Range to output from the entries below: the line containing "Iluminação de Emergência" through the line containing "[Buscar] (539, 126)". Set it down exactly, ends included, nothing else.

── The data

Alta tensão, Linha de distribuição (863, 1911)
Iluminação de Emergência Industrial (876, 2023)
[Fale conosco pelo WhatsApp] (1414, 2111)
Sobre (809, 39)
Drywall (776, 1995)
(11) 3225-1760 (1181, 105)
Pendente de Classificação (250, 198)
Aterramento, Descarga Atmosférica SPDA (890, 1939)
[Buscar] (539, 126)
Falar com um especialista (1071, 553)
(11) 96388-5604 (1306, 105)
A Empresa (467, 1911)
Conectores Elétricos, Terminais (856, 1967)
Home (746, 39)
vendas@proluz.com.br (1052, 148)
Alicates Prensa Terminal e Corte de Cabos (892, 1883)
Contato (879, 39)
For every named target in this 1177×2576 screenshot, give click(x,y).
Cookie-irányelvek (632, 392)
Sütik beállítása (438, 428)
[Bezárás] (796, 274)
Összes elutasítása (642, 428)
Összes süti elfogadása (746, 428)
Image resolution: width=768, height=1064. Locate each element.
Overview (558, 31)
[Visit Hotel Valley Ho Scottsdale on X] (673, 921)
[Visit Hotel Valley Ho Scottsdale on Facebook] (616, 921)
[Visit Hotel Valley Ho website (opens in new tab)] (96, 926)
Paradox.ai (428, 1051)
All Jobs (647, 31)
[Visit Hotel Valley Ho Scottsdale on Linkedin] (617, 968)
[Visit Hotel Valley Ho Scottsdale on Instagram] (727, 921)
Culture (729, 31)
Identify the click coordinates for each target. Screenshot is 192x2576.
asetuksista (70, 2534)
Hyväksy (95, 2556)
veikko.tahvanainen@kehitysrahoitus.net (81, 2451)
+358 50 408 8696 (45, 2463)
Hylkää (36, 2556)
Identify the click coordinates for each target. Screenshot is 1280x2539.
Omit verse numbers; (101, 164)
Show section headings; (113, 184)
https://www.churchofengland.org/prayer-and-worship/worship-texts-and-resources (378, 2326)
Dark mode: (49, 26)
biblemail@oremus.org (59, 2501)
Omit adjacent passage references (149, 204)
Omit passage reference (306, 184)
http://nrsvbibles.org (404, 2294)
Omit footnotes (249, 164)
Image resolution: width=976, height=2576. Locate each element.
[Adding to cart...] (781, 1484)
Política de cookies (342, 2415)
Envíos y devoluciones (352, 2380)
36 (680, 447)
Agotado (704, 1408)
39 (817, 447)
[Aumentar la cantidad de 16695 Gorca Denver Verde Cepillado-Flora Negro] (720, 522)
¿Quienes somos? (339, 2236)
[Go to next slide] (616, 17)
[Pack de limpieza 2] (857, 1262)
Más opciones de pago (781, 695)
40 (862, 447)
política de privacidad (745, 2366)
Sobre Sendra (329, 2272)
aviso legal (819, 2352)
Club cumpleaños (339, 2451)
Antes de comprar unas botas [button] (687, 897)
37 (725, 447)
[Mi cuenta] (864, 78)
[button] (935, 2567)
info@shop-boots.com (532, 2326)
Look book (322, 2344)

────

• [Finished task]:
Iluminação de Emergência Industrial (876, 2023)
[Fale conosco pelo WhatsApp] (1414, 2111)
Sobre (809, 39)
Drywall (776, 1995)
(11) 3225-1760 (1181, 105)
Pendente de Classificação (250, 198)
Aterramento, Descarga Atmosférica SPDA (890, 1939)
[Buscar] (539, 126)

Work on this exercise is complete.